Search the data below for the string "next" and copy all lines where it shows up.

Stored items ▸
┄┄┄┄┄┄┄┄┄┄┄┄┄┄┄┄┄┄┄┄
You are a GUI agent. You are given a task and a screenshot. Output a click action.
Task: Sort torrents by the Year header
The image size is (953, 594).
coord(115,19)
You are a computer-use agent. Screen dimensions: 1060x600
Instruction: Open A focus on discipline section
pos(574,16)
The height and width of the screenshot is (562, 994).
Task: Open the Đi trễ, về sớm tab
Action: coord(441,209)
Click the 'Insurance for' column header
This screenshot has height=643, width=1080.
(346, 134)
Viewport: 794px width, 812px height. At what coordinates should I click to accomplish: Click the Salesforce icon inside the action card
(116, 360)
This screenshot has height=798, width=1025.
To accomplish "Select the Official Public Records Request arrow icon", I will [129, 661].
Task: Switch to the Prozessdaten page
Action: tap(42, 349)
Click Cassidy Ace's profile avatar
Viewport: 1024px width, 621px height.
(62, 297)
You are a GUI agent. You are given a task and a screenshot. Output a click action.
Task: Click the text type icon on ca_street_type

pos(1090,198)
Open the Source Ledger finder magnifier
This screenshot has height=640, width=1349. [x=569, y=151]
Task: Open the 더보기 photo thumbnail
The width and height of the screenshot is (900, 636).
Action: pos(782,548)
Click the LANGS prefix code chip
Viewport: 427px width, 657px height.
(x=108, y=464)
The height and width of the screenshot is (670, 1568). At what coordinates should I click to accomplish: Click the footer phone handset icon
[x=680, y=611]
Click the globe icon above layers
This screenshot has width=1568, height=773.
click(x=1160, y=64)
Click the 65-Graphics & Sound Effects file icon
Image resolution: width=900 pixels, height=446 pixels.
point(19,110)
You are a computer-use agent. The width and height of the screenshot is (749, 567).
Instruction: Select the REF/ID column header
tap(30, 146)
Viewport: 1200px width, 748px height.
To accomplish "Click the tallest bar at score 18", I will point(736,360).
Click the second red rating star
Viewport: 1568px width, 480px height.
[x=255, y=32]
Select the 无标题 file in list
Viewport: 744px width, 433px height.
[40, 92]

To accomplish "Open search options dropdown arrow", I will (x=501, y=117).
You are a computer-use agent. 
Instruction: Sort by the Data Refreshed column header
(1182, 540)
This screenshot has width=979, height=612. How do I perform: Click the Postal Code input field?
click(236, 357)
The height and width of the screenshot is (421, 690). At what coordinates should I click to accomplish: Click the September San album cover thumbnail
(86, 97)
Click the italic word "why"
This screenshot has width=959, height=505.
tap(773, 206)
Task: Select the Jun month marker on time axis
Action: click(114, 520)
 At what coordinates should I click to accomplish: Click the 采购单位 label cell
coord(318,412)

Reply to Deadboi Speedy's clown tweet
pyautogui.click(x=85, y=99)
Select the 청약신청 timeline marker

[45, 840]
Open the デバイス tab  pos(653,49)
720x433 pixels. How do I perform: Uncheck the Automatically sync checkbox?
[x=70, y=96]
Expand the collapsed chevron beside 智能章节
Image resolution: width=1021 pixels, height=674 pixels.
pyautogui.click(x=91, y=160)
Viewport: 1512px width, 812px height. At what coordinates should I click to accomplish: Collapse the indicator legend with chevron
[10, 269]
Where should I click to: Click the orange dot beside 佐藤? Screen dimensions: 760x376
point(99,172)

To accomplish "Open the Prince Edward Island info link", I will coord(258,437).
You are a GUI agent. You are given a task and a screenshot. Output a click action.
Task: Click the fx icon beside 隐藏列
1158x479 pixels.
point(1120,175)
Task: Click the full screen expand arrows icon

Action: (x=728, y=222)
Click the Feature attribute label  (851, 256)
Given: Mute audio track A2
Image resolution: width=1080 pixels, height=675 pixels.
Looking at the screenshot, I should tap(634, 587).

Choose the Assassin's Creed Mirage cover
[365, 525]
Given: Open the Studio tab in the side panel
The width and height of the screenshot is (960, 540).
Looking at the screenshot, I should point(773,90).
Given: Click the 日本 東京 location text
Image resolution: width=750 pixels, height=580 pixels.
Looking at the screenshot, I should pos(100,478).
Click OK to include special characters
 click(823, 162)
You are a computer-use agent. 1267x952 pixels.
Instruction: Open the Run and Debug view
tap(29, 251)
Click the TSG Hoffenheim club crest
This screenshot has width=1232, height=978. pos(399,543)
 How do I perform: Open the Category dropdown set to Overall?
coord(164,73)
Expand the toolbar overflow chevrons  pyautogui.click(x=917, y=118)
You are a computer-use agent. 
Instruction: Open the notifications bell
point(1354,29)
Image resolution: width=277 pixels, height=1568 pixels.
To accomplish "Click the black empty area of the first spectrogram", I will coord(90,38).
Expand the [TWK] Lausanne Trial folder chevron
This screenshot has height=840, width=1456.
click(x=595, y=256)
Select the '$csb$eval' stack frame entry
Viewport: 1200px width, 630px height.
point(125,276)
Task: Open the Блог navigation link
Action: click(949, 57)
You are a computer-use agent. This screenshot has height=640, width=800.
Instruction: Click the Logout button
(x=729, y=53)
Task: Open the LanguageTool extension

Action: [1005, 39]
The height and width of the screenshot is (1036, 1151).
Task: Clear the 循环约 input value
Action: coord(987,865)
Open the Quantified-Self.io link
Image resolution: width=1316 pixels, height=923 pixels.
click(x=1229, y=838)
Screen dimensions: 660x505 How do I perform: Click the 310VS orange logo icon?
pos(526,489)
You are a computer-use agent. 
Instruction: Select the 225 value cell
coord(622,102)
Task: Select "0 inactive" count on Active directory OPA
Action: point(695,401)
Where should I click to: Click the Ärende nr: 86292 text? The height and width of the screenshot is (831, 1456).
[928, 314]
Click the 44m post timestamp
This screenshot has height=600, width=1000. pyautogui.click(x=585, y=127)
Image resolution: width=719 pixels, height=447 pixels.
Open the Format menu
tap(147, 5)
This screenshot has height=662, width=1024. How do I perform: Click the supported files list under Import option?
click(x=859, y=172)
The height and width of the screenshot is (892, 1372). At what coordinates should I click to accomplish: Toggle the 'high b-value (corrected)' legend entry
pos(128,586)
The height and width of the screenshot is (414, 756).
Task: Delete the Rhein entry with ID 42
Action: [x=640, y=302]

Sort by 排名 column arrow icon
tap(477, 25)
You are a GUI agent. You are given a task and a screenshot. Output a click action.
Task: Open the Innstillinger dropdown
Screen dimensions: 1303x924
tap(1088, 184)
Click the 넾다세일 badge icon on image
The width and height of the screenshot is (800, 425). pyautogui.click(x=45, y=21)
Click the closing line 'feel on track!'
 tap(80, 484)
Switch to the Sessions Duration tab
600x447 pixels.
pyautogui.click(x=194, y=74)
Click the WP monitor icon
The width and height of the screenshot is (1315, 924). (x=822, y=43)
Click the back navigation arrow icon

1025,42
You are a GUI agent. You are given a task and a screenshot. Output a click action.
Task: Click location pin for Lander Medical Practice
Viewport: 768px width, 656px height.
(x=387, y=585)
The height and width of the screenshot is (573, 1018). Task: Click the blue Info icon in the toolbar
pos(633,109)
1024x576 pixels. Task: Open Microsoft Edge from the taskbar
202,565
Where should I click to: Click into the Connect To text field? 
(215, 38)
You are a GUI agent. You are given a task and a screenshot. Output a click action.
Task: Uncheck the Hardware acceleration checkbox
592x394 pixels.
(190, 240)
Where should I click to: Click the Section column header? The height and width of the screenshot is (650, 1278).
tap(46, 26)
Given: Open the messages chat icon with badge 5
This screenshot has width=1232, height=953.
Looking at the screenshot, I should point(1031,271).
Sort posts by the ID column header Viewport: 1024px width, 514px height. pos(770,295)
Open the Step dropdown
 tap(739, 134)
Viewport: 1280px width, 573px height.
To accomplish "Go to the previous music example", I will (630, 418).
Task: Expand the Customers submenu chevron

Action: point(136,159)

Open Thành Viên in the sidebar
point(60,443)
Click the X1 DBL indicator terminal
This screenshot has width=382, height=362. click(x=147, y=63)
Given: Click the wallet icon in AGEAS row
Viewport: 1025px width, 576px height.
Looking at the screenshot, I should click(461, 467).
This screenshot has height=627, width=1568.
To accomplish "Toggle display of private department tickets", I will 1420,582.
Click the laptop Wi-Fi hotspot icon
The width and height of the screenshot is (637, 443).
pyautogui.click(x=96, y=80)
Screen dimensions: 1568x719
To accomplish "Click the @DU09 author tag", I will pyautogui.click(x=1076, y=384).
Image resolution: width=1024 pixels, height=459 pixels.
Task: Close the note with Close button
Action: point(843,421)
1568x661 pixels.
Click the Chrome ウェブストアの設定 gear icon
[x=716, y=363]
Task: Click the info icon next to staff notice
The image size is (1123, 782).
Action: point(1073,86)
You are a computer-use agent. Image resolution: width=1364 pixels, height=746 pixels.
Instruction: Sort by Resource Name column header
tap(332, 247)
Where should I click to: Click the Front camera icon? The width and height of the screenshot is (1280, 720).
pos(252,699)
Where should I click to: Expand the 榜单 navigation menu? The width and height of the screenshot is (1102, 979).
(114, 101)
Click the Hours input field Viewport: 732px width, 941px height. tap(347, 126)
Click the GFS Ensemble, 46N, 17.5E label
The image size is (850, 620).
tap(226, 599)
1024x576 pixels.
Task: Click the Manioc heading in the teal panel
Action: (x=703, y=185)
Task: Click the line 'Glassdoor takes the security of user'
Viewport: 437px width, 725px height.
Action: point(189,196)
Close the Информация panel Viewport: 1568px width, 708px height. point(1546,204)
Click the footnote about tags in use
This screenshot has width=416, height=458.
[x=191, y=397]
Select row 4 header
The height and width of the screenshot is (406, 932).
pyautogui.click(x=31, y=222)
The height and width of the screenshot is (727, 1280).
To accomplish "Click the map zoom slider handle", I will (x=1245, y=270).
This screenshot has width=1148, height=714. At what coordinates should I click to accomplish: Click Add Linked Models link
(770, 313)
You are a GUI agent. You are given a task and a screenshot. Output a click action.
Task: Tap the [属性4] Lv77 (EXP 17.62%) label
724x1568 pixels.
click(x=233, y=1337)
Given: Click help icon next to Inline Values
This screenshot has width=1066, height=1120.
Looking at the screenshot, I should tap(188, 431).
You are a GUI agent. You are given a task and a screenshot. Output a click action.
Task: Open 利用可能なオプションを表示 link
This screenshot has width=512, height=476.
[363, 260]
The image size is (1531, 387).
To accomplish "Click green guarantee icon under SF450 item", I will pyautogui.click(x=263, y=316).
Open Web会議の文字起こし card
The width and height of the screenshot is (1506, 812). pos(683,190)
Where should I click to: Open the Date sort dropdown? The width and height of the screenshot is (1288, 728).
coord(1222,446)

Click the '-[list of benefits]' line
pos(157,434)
┄┄┄┄┄┄┄┄┄┄┄┄┄┄┄┄┄┄┄┄
RESPONSE FOR THIS EXERCISE ▸
Task: Click the info icon next to staff notice
Given: Click help icon next to Inline Values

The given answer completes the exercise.